Youness Mokhtar - Bhayangkara FCBhayangkara FC

Yel Bhayangkara FC Bikin Pemain Asing Merasa Istimewa

Penyerang sayap Bhayangkara FC Youness Mokhtar mengaku merasa spesial ketika tim melakukan yel menjelang pertandingan di Liga 1 2022/23, mengingat dirinya bukan seorang polisi.

Bhayangkara FC menjadi klub pertama Mokhtar dalam karir sepakbolanya. Sebelum bergabung dengan klub milik kepolisian tersebut, Mokhtar sempat diboyong Marc Wilmots ke klub papan atas Maroko, Raja Casablanca, pada awal tahun ini. Hanya saja, nasib Mokhtar berkata lain.

“Saya diajak Marc Wilmots pada Januari, tapi dia dipecat tiga pekan kemudian. Pelatih lokal datang, dan tentu saja dia membawa gerbong pemain. Akhirnya kisah sulit dimulai, dan saya tidak mempunyai harapan,” beber Mokhtar kepada Voetbal International dikutip laman Twente Insite.

Mantan penggawa ADO Den Haag ini akhirnya mendapat tawaran untuk bermain di Indonesia pada Mei lalu. Mokhtar pun merasa terkejut dengan sambutan yang diberikan manajemen klub saat ia menjejakkan kaki di Indonesia.

“Kepolisian tahu saya akan datang, sehingga mereka menggelar karpet merah. Proses melalui keimigrasian berjalan lebih cepat. 75 persen pemain merupakan angoota kepolisian,” kata Mokhtar.

“Selama mereka terikat kontrak dengan Bhayangkara, mereka tidak perlu melapor ke satuannya. Tapi mereka menerima gaji dobel (dari ikatan kontrak dan instansi).”

Bukan itu saja. Mokhtar, bersama pemain asing lainnya, juga mengaku merasa istimewa ketika melakukan yel menjelang pertandingan, mengingat dirinya bukan seorang polisi.

“Sebelum bertanding, mereka berteriak: 'Bhayangkara!', kemudian 'Polisi!', 'Penegak Hukum! Penegak Hukum!'. Ini tentu saja sangat spesial jika Anda bukan seorang polisi,” ucap Mokhtar.

Bhayangkara FC baru saja selesai menggelar pemusatan latihan (TC) di Cianjur sebagai persiapan menyambut kembalinya Liga 1 setelah jeda internasional. Bhayangkara FC dijadwalkan PSIS Semarang, Minggu (2/10). Bhayangkara FC berusaha keluar dari hasil buruk, karena di lima laga terakhir mendapatkan masing-masing satu kemenangan dan imbang, serta tiga kekalahan.

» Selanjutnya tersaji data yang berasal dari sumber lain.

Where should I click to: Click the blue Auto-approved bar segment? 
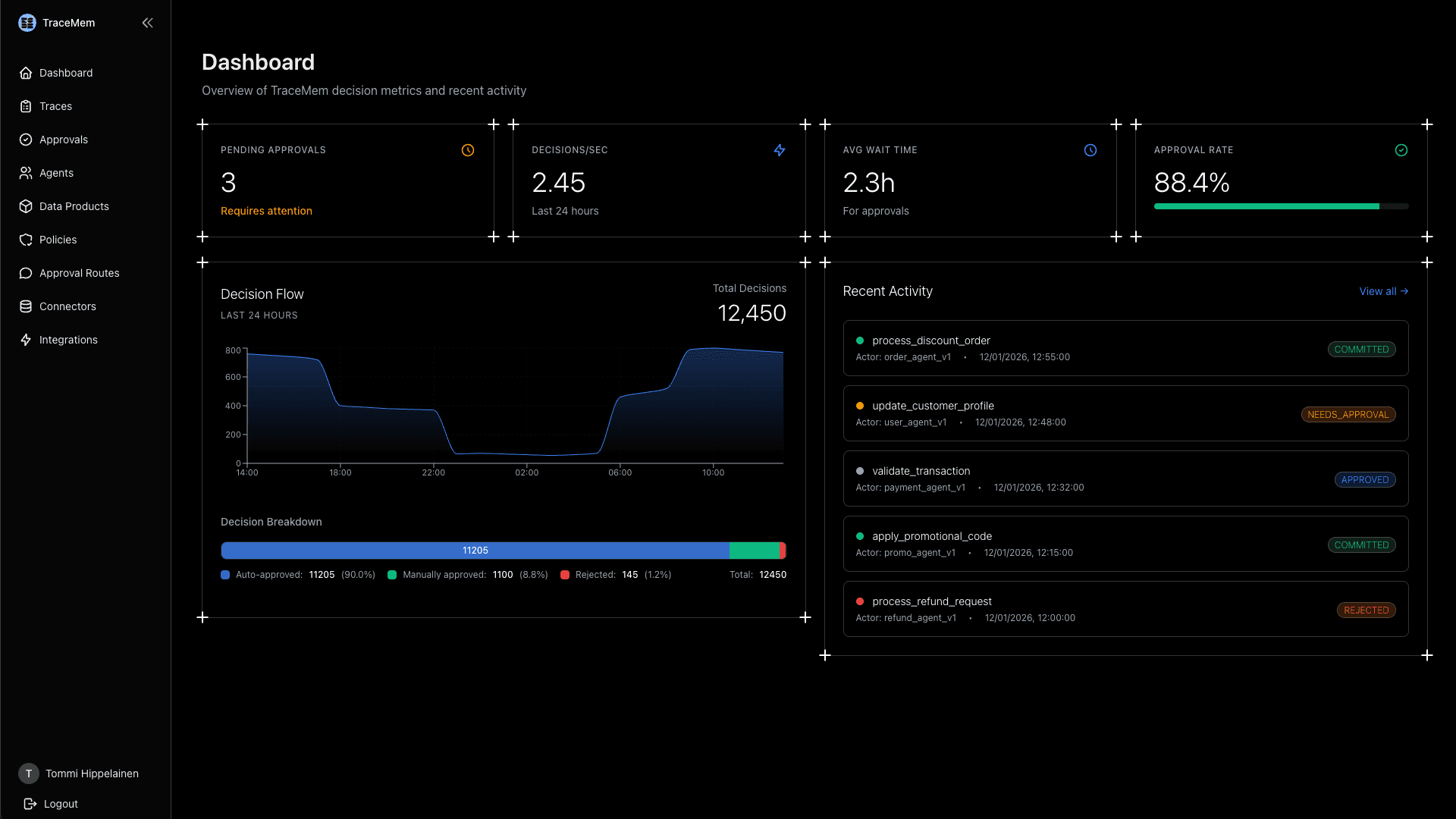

“Kami berlatih di dekat hutan tropis. Banyak pohon pisang di sini. Semua tanaman hijau tumbuh bercampur di sini. Kami berlatih di ladang umbi-umbian. Ini tidak terlalu mulus. Saya harus memperhatikan setiap langkah, dan menempatkan kaki di area yang tepat,” imbuh Mokhtar.